COMPLETE THE FOLLOWING ::
#1 In the text on Worcester's neighborhoods, translate this sentence into Spanish: "The goal was to create a waterway connecting Worcester and the valley to Narragansett Bay."
#2 Answer these from the text on Worcester's neighborhoods:
(a) Along what present-day street did the Blackstone Canal once wind?
(b) How many acres does Cristoforo Colombo Park cover?
(c) Roughly what percentage of residents in and around Shrewsbury Street are of Italian descent?
#3 Continue the text on Worcester's neighborhoods from its final sentence.

Whether you’re new to Worcester or returning for another year at one of Worcester’s many colleges, one thing you need to know – Worcester is a city of neighborhoods, each with its own history and character.
Each neighborhood has a reason to visit, whether you’re dining on Shrewsbury Street, bar-hopping in the Canal District or checking out the culture of Downtown. So get out of your dorm and start exploring this city they call Wormtown!
The Blackstone Canal, the namesake of one of Worcester’s most recognizable neighborhoods, once wound down what is now Harding Street. The Canal District, which now boasts a lively night scene and year-round festivities, was once credited with stimulating commerce within the city of Worcester and the Blackstone Valley (often regarded as the birthplace of the American Industrial Revolution).
The inception for the Blackstone Canal came by way of New England businessmen in the early 19th century. The goal was to create a waterway connecting Worcester and the valley to Narragansett Bay. Over the course of its 20-year history, the canal created an area rich in industry, but after commercial operations ceased, use of the canal dropped, and it was eventually paved over and forgotten. During the early 20th century, the Canal District was a thriving Eastern European ethnic neighborhood brimming with small markets and commercial activity.
Today, after a long period of decline, the Canal District is once again brimming with liveliness. Filled with bars, restaurants and clubs, the area is becoming an entertainment district. Yet, the history still clings to the neighborhood. A majority of the historic buildings still stand and have been converted into apartments and business spaces; wagon tours trot around the area retelling the neighborhood’s history; antique shops and consignment shops dot the area; and unique and creative restaurants spring up around every corner, making the Canal District a fun and energetic neighborhood.
New York has Little Italy. Boston has the North End. Worcester has Shrewsbury Street. Widely considered the most profitable and tasty neighborhood in the entire city, Shrewsbury Street is lined with restaurants ranging from Italian to Japanese to Middle Eastern cuisine.
Along with being Worcester’s gastronomical hub, the street is host to numerous other novelty stores, auto shops, pharmacies and local marketplaces. Further down the street is Cristoforo Colombo Park, a 59-acre area complete with a playground and the beginning of the East Side Trail, which leads to Lake Quinsigamond.
Shrewsbury Street became the home of Italian immigrants in the late 19th century and early 20th century. Today, roughly 13 percent of all residents in and around Shrewsbury Street are of Italian descent. The Italians brought their culture and love of food to Worcester and opened the fresh food markets that would eventually evolve into the swath of restaurants locals know and love. Apart from the eateries, Shrewsbury Street has a bustling and efficacious nightlife. Merchants along the street have worked tirelessly to stimulate commerce in this beloved neighborhood. Nearly every month, a festival or event of some sort is held on Shrewsbury Street.

DATA FOR ANALYSIS ::
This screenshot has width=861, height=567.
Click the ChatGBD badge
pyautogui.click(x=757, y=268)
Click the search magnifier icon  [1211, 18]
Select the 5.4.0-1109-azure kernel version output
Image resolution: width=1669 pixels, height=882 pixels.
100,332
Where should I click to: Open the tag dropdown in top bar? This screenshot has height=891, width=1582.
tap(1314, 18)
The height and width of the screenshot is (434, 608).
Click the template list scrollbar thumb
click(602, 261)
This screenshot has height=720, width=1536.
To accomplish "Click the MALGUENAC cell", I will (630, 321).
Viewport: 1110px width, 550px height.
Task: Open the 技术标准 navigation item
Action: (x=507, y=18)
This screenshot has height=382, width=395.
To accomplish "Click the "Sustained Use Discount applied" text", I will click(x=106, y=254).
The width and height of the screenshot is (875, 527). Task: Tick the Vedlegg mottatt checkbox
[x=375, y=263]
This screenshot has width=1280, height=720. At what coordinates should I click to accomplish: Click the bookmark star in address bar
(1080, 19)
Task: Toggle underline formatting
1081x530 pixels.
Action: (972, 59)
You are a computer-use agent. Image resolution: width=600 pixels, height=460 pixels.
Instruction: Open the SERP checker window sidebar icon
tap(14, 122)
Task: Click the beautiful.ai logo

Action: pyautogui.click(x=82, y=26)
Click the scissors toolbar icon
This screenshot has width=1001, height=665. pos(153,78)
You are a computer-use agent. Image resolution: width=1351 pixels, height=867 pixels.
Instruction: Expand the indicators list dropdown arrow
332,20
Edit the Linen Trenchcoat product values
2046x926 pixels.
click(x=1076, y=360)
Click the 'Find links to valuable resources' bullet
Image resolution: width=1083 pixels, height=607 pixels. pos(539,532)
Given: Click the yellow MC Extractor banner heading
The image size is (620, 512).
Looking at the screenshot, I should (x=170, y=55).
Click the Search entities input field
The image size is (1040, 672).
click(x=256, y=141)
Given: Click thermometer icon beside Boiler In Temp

ANSWERS BY TASK ::
#1 El objetivo era crear una vía navegable que conectara Worcester y el valle con la bahía de Narragansett.

#2
(a) Harding Street
(b) 59 acres
(c) Roughly 13 percent

#3
Historic homes dot the neighborhood and are set in a prime location for anyone who is looking to enjoy Worcester nightlife. Also in close proximity to Union Station, the Canal District and Downtown, Shrewsbury Street is a lively neighborhood where taste is king and a good time is just around the corner.
It is no secret that over the last few decades of the 20th century and the beginnings of the 21st, downtown Worcester was no longer the commerce hub of yore. Appearing bleak and lacking any solid form of business or entertainment structure, Downtown was in desperate need of revitalization.
Worcester is no stranger to urban revitalization and renovation. Union Station received a $32 million restoration in 2000, and the former Worcester Center Galleria, which dominated a major parcel of Downtown, has been replaced by CitySquare, the city’s newest revitalization project, with an estimated $565 million budget. So far, nearly 11 acres of the proposed 12-acre building area has been developed into office buildings, potential apartment spaces and a Cancer and Wellness Center, courtesy of St. Vincent Hospital.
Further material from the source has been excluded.